> [WORK REQUIRED]: Please transcribe word for word the stretch of the virtio-balloon patch reply below that begins at the words "Re: [PATCH kernel" and stops after "4GB of RAM.".

> [PASSAGE SHOWN]:
--- START ---
Re: [PATCH kernel v4 7/7] virtio-balloon: tell host vm's unused page info

[Date Prev][Date Next][Thread Prev][Thread Next][Date Index][Thread Index]

 



On Mon, Nov 07, 2016 at 09:23:38AM -0800, Dave Hansen wrote:
> On 11/06/2016 07:37 PM, Li, Liang Z wrote:
> >> Let's say we do a 32k bitmap that can hold ~1M pages.  That's 4GB of RAM.
> >> On a 1TB system, that's 256 passes through the top-level loop.
> >> The bottom-level lists have tens of thousands of pages in them, even on my
> >> laptop.  Only 1/256 of these pages will get consumed in a given pass.
> >>
> > Your description is not exactly.
--- END ---
> [INFORMATION SUPPLIED]:
--- START ---
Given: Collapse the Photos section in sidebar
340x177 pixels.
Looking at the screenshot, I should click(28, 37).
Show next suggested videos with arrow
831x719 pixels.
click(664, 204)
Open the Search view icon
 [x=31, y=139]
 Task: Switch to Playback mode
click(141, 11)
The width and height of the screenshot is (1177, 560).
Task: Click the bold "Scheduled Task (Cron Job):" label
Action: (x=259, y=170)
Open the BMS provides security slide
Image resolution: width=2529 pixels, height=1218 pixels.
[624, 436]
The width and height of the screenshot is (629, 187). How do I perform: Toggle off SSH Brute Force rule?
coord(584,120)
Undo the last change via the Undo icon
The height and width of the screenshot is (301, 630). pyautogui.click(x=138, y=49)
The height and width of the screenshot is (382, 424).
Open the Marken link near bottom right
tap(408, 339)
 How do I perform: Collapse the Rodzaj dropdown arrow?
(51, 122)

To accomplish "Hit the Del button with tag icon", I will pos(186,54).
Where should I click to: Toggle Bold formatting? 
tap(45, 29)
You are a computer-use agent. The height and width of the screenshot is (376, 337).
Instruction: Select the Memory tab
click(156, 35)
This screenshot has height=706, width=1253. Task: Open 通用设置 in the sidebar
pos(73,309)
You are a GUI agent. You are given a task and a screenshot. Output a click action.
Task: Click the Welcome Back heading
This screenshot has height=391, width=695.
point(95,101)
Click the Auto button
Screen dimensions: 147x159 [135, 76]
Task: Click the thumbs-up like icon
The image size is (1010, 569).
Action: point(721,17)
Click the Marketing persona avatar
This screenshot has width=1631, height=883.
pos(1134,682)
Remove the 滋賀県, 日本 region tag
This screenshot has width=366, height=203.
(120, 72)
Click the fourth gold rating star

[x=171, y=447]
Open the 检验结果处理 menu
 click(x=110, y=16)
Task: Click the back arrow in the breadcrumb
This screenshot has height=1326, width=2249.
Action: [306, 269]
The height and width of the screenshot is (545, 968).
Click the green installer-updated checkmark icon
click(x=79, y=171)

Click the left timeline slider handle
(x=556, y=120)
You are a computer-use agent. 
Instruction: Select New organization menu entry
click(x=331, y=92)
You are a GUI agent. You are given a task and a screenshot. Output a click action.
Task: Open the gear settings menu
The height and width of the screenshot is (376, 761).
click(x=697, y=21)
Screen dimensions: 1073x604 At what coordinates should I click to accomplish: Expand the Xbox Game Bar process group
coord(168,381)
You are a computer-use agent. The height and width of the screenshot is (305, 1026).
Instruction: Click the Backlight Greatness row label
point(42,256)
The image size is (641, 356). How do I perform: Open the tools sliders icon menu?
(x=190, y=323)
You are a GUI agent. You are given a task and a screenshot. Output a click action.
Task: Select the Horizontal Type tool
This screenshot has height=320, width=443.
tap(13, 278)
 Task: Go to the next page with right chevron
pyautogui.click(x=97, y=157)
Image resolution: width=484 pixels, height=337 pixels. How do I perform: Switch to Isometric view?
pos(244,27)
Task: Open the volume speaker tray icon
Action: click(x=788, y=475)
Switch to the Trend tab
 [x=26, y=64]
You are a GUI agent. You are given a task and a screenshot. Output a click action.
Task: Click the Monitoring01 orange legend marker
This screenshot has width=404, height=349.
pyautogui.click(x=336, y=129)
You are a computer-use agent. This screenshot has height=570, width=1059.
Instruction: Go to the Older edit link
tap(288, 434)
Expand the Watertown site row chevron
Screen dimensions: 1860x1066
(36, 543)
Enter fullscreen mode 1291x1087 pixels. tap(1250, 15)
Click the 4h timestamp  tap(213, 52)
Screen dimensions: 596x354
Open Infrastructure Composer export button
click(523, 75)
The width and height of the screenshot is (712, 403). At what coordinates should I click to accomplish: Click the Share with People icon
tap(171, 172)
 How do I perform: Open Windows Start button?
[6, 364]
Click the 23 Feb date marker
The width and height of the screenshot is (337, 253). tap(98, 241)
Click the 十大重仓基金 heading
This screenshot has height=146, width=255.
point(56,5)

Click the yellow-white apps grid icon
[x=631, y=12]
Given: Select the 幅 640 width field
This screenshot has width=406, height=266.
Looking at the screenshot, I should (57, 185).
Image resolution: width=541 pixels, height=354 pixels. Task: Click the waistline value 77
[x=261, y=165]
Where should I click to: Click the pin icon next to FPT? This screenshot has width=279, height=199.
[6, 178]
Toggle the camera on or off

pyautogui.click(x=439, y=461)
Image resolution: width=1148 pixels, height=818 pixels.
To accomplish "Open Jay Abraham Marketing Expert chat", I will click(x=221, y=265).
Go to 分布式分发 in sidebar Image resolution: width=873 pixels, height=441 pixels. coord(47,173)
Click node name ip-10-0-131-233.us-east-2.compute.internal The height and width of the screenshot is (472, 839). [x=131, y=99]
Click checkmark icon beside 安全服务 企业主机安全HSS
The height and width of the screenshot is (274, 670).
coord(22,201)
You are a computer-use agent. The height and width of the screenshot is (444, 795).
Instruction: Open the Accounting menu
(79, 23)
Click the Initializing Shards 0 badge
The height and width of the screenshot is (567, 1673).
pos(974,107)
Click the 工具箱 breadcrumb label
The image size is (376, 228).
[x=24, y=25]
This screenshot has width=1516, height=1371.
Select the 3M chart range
--- END ---
> [ANSWER TO THIS PROBLEM]:
Re: [PATCH kernel v4 7/7] virtio-balloon: tell host vm's unused page info

[Date Prev][Date Next][Thread Prev][Thread Next][Date Index][Thread Index]

 



On Mon, Nov 07, 2016 at 09:23:38AM -0800, Dave Hansen wrote:
> On 11/06/2016 07:37 PM, Li, Liang Z wrote:
> >> Let's say we do a 32k bitmap that can hold ~1M pages.  That's 4GB of RAM.